Step 4: Cloud Computing and Managed Service Providers
Using cloud computing and virtualisation often provide a relatively inexpensive data security solution for SMBs. Anybody who is sceptical about the safety of the cloud needs to have a rethink. Most IT security breaches result from lost or stolen devices, cybercrime, printed documents going astray and human negligence leading to erroneous data disclosure. Would these breaches have occurred if data had been stored in the cloud rather than on laptops, smart phones or insecure servers?
It is impossible for a SMB to match the level of internal IT security applied by large companies. Nevertheless, on a limited budget, a SMB can greatly improve security by relocating systems to the cloud. Moving services such as emails, backups and shared files to the cloud will reduce your total cost of ownership (TCO). Also, you can rest easy knowing that you have a better defence against internal and external threats watching over your IT infrastructure.
Outsourcing to a Managed Service Provider (MSP) will give you additional peace of mind regarding cybercrime. A capable and experienced MSP will take control of your IT security concerns.
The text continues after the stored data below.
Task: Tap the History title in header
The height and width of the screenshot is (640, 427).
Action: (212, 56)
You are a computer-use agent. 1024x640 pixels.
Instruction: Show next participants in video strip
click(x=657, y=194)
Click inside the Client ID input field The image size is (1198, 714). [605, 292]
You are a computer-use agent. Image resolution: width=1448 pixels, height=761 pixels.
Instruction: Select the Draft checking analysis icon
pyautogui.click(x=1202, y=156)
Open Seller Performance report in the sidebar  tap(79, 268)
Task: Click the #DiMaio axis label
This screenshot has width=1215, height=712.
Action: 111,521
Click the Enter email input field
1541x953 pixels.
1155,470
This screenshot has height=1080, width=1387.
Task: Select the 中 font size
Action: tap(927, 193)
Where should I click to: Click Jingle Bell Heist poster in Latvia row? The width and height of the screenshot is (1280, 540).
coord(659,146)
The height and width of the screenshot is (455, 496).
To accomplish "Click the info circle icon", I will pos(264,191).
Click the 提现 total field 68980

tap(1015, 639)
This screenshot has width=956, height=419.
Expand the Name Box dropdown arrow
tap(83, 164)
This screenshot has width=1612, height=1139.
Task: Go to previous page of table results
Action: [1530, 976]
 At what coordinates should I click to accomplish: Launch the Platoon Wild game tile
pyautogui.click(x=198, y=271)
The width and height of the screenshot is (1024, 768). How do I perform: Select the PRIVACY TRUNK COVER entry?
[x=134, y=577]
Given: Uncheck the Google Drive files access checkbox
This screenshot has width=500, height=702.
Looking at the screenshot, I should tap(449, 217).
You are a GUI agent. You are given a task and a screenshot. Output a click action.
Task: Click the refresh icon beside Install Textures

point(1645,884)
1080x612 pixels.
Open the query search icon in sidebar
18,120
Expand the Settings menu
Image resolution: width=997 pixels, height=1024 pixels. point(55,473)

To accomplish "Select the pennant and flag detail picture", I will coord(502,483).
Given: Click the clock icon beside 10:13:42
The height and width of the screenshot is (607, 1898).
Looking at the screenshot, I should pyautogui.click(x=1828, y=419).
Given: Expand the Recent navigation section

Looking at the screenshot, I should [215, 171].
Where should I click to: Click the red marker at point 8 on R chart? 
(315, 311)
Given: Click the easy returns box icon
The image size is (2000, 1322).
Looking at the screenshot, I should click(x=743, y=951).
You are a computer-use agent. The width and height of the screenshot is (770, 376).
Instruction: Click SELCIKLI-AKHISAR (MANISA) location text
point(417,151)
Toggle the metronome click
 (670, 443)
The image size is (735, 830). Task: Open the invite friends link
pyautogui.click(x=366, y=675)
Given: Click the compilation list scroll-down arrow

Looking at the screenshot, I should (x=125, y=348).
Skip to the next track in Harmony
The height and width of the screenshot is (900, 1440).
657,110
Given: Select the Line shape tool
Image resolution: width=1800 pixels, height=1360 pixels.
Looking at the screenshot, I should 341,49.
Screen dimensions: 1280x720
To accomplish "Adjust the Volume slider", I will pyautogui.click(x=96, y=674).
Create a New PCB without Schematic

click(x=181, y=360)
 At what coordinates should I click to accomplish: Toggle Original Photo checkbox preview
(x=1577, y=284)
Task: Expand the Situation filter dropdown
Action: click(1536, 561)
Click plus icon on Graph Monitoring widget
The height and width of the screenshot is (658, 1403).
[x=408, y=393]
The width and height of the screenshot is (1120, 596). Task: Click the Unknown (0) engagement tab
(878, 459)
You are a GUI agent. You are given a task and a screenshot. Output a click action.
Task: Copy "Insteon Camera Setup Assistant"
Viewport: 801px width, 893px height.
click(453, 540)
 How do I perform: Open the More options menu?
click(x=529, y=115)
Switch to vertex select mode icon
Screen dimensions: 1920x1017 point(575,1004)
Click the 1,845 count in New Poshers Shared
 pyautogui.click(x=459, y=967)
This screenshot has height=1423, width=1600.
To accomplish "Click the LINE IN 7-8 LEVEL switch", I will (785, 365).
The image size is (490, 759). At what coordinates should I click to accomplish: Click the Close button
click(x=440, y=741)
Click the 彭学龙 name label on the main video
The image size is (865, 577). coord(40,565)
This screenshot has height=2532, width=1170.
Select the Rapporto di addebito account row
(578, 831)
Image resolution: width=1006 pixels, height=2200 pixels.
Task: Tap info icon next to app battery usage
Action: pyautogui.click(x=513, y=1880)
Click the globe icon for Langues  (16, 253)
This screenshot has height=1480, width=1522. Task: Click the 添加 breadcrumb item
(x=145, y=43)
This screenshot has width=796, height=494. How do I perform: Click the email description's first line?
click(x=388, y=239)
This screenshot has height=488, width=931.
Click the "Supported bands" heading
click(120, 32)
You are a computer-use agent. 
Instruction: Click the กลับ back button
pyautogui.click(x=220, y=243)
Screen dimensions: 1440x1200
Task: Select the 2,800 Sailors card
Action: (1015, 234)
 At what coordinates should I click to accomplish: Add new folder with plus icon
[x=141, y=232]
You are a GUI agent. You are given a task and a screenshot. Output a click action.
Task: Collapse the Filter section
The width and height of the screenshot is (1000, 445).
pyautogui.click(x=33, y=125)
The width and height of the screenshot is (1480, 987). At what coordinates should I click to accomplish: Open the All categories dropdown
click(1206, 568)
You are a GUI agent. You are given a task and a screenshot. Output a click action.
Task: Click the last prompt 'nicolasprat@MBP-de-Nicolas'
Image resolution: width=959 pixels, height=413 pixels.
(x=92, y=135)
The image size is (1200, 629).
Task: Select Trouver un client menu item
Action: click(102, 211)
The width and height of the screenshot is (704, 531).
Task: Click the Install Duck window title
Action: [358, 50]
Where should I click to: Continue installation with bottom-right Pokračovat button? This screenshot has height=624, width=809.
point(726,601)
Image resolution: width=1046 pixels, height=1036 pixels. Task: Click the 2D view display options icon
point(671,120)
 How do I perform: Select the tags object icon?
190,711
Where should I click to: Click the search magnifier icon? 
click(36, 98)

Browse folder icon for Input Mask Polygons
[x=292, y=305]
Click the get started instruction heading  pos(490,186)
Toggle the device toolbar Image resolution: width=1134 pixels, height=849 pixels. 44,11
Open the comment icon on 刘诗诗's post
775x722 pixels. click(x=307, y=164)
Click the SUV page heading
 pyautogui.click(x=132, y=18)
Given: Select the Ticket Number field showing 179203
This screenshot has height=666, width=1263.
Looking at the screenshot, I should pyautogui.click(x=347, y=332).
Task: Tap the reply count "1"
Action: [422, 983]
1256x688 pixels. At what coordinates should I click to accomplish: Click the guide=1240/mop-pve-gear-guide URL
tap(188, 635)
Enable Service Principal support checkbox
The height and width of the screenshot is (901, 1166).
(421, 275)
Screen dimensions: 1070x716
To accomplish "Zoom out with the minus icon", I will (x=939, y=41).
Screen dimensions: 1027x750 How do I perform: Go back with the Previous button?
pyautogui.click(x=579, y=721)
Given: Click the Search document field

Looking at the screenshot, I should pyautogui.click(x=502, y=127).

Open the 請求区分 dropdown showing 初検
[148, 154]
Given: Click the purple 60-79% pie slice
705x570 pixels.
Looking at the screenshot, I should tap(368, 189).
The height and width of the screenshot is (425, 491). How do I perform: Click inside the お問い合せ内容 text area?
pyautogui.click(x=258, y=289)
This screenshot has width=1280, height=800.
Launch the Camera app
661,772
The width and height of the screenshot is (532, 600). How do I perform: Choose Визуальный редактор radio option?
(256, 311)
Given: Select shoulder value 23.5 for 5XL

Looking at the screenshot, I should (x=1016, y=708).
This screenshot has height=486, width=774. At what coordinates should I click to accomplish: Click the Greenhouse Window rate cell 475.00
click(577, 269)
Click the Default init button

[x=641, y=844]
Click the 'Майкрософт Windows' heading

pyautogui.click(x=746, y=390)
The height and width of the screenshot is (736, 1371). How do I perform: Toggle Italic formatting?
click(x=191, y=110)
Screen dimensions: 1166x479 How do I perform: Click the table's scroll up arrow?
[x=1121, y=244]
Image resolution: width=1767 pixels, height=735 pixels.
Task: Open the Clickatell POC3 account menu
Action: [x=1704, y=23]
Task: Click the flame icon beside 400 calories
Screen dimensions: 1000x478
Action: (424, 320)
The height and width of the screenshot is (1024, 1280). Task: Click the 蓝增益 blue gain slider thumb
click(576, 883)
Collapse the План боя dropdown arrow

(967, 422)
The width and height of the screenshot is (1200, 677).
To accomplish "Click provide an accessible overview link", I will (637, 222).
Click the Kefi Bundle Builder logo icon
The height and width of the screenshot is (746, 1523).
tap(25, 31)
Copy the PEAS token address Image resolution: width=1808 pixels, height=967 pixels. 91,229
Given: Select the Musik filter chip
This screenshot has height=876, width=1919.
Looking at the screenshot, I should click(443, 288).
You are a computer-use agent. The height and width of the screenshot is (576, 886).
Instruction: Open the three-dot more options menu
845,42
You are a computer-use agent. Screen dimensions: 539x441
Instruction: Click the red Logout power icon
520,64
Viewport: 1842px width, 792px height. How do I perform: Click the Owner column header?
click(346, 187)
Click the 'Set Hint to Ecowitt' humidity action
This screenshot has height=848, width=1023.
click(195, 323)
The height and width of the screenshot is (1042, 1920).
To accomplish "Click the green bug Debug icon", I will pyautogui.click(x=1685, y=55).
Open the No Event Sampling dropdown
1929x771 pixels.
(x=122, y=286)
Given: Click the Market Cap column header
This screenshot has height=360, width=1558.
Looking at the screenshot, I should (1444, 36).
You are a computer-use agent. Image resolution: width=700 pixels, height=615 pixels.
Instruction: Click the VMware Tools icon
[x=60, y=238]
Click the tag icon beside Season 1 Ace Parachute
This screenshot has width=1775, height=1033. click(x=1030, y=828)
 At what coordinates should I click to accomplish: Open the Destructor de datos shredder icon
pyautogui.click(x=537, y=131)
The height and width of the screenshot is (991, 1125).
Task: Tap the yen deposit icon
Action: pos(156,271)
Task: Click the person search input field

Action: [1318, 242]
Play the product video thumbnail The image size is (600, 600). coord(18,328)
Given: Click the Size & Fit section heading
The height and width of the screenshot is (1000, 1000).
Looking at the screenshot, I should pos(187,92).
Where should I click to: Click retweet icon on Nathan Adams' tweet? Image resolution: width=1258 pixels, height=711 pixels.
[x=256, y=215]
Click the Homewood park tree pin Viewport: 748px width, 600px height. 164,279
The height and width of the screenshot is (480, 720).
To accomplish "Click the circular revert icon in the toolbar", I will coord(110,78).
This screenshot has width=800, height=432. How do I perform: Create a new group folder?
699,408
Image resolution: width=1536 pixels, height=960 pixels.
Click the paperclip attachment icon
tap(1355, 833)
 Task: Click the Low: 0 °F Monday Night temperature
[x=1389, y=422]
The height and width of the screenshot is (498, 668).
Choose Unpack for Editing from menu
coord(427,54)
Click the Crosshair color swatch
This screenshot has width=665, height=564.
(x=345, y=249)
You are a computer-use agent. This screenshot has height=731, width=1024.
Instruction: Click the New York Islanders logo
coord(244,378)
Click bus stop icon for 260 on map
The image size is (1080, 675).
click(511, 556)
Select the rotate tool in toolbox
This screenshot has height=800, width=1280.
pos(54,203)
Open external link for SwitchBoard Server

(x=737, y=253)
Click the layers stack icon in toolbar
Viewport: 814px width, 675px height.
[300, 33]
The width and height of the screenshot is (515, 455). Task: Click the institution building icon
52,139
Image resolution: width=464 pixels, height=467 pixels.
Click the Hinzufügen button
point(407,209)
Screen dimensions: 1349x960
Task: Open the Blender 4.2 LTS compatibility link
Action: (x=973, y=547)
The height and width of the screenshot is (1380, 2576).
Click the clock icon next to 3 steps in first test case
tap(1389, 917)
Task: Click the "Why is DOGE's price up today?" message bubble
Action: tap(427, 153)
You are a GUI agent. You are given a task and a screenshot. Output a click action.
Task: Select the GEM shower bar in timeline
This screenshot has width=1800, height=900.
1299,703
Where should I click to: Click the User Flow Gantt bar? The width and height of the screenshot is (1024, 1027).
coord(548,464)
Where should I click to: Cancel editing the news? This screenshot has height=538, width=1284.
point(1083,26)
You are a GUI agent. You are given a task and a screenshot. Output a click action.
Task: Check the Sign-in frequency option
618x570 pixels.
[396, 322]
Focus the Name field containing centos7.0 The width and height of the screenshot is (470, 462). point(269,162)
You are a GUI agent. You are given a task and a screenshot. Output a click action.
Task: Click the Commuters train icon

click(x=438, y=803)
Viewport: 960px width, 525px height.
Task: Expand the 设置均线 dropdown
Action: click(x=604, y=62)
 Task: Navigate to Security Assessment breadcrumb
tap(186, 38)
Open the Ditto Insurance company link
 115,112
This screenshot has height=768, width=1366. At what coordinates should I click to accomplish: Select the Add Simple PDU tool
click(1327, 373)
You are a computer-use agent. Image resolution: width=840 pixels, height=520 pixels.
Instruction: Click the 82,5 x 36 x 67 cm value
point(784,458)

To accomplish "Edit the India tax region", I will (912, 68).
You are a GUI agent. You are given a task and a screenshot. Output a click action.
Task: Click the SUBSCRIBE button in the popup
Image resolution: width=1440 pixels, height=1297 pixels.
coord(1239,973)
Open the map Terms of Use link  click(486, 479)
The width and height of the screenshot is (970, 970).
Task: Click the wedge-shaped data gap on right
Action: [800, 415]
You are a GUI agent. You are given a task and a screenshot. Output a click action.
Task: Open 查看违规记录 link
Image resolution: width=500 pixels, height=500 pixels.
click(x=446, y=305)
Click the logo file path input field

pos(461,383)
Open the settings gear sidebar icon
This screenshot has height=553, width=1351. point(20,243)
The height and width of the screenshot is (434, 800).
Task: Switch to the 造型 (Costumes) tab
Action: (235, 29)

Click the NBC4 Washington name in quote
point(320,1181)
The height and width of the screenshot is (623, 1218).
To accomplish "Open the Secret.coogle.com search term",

Services countering cybercrime offered by the MSP include, but are not limited to, the following:
- antivirus and malware updates
- firewall installation and management
- patching
- intrusion detection
- log and audit trail record analysis
Your MSP can provide you with a branded risk analysis report, tailor-made for any potential client or business partner requiring an insight into your IT security measures. Having your system security endorsed by the MSP will instil confidence in those seeking to do business with you. A third party security assessment, especially one from an MSP, will show that you have proactively addressed any possible IT security risks. Your clients will be pleased to know that a MSP is by your side to manage any IT infrastructure vulnerabilities.